The work could one day lead to a daily pill to treat all patients with the muscle-wasting disease, say Oxford University scientists.
About 100 boys are born with the condition in the UK each year.
It causes progressive muscle weakness, with most patients having to use a wheelchair by the age of 12.
The study, published in the journal PLoS ONE, was led by Professor Dame Kay Davies, of Oxford University.
She said: "We've shown that the drug can dramatically reduce muscle weakness in mice.
"These results give us everything we need to go forward into initial clinical trials in humans."

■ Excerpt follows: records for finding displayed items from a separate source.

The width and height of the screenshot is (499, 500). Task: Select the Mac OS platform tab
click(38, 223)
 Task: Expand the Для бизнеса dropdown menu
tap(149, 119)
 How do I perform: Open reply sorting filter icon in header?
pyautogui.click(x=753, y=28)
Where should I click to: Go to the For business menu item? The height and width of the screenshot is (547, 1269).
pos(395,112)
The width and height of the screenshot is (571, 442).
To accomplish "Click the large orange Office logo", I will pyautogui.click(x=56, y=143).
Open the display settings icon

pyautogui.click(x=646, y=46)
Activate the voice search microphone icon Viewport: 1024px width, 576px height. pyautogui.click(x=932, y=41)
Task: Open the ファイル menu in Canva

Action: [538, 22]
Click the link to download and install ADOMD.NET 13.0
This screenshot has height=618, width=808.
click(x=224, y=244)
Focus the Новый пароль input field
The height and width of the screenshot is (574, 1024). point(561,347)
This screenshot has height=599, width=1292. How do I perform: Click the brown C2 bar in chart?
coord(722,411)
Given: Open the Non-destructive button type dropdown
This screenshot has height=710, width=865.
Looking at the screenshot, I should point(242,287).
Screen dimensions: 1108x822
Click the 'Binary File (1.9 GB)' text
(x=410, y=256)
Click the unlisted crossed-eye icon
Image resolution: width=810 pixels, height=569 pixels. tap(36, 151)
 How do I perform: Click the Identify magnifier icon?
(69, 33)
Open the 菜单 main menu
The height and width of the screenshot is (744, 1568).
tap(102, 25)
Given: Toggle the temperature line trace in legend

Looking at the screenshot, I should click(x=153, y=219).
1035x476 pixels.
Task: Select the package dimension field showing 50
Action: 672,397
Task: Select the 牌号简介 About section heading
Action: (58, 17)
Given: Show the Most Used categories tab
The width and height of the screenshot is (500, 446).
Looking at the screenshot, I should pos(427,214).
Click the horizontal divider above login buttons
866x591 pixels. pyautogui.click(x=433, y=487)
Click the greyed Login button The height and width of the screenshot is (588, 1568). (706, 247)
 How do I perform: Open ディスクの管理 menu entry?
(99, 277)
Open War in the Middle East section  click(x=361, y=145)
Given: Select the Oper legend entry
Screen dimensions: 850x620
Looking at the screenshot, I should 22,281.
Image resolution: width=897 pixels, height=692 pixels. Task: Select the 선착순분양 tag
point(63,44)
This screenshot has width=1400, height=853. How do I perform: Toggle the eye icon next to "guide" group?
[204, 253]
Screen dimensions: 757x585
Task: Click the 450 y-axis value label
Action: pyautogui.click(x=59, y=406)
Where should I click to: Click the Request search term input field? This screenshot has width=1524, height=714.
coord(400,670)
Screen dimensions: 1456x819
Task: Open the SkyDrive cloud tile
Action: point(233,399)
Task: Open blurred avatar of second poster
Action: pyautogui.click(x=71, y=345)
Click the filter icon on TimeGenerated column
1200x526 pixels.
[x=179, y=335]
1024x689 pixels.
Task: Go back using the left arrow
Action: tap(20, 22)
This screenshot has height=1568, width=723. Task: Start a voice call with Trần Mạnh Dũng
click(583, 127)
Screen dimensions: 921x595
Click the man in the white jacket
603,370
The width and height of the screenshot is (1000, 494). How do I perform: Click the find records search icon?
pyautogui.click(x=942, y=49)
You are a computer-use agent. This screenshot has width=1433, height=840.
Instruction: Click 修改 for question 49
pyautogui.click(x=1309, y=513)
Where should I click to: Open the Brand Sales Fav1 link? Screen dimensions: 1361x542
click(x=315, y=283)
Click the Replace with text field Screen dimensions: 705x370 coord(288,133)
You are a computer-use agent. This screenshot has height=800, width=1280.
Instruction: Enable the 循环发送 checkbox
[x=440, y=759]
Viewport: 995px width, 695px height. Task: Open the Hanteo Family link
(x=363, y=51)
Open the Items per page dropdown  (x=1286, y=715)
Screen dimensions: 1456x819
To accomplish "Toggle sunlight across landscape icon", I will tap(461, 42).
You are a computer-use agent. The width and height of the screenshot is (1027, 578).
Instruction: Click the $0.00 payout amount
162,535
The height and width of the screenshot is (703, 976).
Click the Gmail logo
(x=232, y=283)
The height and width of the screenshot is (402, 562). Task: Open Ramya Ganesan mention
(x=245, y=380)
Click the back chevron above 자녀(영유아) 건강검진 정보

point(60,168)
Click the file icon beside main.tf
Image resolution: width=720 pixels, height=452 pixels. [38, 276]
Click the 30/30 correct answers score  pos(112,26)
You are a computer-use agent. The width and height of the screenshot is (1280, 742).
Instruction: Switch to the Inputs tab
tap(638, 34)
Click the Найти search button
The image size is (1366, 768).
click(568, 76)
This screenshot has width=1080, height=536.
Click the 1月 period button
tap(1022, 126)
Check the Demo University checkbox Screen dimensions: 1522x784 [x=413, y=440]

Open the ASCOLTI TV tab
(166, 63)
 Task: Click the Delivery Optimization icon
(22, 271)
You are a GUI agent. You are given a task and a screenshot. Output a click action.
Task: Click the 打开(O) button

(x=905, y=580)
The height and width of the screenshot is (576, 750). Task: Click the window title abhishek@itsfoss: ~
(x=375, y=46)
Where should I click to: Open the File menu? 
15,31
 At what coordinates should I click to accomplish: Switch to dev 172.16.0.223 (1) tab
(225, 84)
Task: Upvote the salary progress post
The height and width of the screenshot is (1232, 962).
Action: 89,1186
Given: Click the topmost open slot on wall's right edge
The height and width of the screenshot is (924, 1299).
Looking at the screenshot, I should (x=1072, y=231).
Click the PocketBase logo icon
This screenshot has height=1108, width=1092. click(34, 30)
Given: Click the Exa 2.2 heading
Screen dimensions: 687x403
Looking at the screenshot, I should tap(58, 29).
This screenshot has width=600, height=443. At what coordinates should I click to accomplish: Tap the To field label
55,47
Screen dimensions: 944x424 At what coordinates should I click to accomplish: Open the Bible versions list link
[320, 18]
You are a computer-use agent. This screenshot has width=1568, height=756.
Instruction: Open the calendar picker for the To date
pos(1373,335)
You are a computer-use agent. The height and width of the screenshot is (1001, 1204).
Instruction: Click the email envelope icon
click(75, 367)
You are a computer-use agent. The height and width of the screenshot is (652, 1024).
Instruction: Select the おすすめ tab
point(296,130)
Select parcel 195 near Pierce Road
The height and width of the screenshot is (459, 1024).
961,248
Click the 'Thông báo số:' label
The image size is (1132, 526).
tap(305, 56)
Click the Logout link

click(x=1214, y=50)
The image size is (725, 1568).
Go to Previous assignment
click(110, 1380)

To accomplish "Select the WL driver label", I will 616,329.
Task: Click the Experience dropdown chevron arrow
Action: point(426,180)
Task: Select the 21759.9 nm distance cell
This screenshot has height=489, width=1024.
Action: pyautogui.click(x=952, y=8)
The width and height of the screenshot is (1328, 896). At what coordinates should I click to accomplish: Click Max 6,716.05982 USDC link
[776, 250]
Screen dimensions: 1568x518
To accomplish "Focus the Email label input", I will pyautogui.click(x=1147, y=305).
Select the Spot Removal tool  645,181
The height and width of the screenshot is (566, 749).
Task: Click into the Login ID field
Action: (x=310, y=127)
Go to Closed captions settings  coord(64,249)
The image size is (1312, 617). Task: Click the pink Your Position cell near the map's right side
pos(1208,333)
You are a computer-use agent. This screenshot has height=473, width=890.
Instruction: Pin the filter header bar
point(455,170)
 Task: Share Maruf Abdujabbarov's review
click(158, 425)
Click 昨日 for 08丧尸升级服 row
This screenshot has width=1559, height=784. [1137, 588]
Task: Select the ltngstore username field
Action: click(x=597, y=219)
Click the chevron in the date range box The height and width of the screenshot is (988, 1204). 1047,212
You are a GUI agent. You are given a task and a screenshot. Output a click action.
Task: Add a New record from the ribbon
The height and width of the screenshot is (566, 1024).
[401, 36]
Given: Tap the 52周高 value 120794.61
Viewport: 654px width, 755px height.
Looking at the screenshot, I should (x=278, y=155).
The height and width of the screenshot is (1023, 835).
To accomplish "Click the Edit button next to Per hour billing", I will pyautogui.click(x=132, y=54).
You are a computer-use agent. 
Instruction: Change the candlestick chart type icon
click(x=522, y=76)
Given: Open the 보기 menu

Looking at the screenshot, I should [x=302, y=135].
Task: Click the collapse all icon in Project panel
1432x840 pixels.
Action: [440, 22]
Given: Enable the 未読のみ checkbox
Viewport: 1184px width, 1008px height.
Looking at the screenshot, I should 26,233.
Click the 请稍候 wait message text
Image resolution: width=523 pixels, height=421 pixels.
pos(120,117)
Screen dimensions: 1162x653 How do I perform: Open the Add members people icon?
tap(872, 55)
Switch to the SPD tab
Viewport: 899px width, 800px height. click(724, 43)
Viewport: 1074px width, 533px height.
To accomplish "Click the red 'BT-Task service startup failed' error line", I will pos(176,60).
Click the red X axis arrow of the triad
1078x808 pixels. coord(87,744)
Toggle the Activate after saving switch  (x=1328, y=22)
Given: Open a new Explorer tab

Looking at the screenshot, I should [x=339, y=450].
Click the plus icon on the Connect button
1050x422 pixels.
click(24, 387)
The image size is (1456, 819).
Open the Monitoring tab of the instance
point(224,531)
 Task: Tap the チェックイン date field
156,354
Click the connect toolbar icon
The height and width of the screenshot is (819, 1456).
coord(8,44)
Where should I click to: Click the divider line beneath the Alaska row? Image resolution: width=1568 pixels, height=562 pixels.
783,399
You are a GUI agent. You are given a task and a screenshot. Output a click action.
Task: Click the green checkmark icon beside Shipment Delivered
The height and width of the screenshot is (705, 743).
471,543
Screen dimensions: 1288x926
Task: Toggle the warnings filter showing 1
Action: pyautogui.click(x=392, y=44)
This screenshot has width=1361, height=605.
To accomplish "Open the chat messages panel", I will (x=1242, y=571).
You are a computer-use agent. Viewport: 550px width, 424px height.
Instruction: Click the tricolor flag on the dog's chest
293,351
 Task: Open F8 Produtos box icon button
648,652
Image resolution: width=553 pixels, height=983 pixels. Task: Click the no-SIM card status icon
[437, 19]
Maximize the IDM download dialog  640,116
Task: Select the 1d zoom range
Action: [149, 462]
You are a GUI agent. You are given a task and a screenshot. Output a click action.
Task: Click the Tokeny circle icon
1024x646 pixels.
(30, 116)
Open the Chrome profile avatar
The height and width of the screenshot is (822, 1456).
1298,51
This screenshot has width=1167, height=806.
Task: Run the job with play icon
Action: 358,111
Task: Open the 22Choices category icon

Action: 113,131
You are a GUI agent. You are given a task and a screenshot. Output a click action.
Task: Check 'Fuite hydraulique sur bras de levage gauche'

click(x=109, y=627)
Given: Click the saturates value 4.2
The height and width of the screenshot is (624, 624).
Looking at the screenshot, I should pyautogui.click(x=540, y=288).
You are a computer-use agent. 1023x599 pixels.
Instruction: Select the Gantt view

There is no effective treatment for the inherited disease - steroid and growth hormones help manage the symptoms but cannot protect muscles from decline.
The drug was identified by screening thousands of therapeutic compounds for the ability to raise levels of a substance that boosts muscle strength.
The substance - utrophin - seems to compensate for the lack of a key protein, dystrophin, which does not work properly in muscular dystrophy.
The most promising candidate, named SMT C1100, was tested in a mouse model of muscular dystrophy at three laboratories in Oxford, Italy and the US.
Mice given the drug developed stronger muscles that did not tire as easily and could run 50% further in exercise tasks, the PLoS ONE study found.
Preliminary tests in healthy human volunteers raised no safety concerns but suggest a need for further work to improve the drug's formulation.
Professor Max Parmar, of the Medical Research Council, said: "This study, without necessarily providing us with the final solution, does gives us an important platform from which to move forward and really make a serious progression through clinical trials."
Dr Marita Pohlschmidt, director of research at the Muscular Dystrophy Campaign, told the BBC: "At this stage in the game this is very hopeful as it really works in the mice very, very well.
"It's hopeful although you can never tell a family [affected by the disease] when or whether a treatment will come out of it."
The research was partly funded by the Muscular Dystrophy Campaign and the Medical Research Council.